In this world of big-data where we are producing data of enormous variety, velocity, volume and the nature being semi-structured we need to put some rules around data being collected which are not rigid yet allow efficient management of it right from collection layer.
My talk is based on first-hand experience that me and my team had while writing frameworks and data pipelines , we like anyone else started with collecting data in JSON format. But soon started to run into problems because of systems which were writing the data were abusing the flexibility.
More importantly how we can leverage Python with this and makes it interoperable with various Big Data techologies.
Schemas / Serialization is a layer not many people talk about , but in my experience it is very useful and one can benefit from it in many many ways.

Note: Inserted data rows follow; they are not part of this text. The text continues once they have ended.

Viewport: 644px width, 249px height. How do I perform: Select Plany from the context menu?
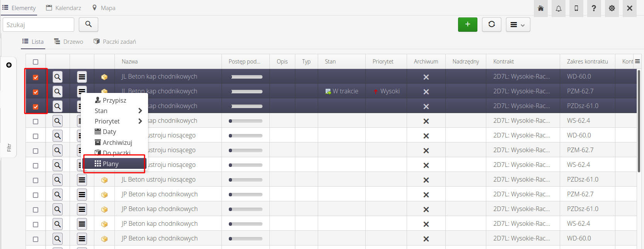[114, 164]
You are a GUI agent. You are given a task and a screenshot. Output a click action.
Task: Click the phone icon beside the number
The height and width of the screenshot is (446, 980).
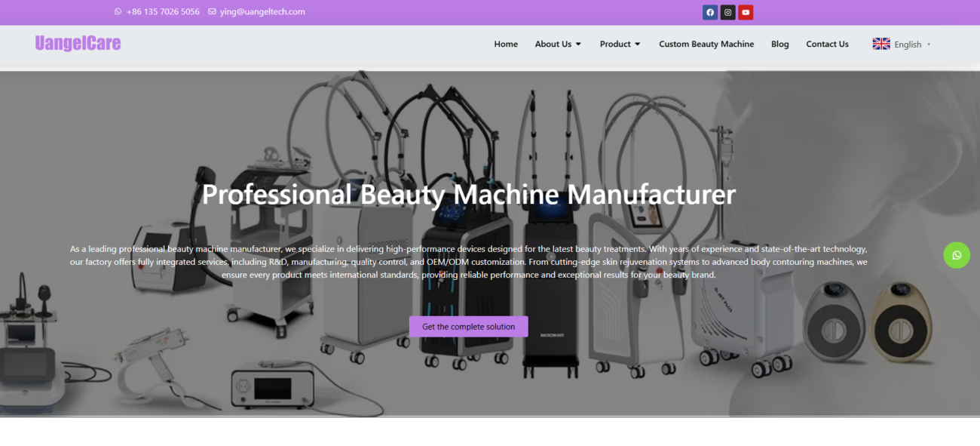118,12
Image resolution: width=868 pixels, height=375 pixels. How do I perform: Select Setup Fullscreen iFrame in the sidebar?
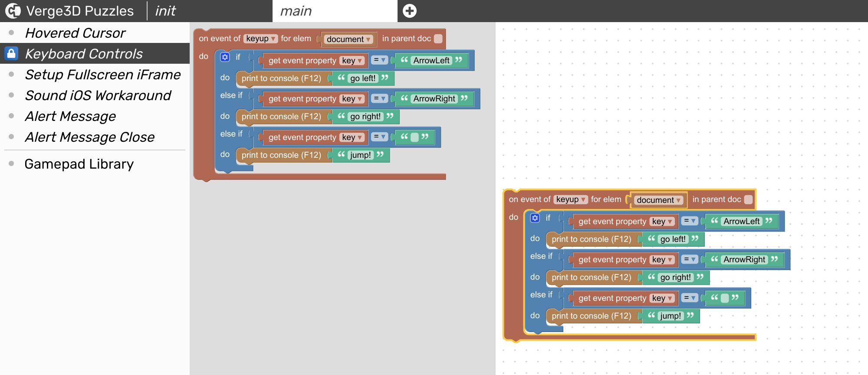point(102,75)
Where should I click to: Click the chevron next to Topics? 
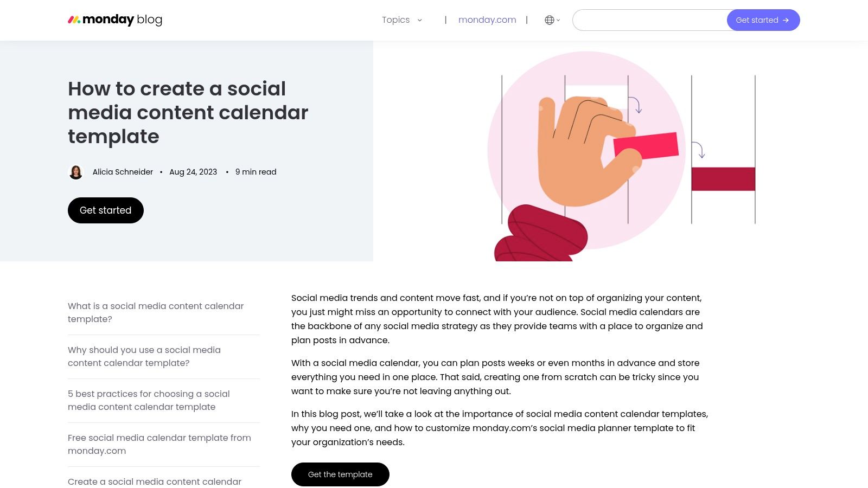(419, 20)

The agenda of the talk is as follows :
- Need of a schema / serialization.
- Avro and why is it so awesome.
- Demo of creating some schemas and showcasing the features.
- How Avro serialized data can be used across different layers / tools in the BigData pipeline. Be it Realtime processing system like Kafka with Storm or Batch processing system like Hadoop, Hive etc.
- Setting up your AVRO schema repository to help people create, distrubute and manage schemas. A pure Django based implementation.
- Do's and Don'ts .
Who should Attend :
I plan to keep it beginner friendly, any one who has been or is doing data collection at any level can benefit from this talk.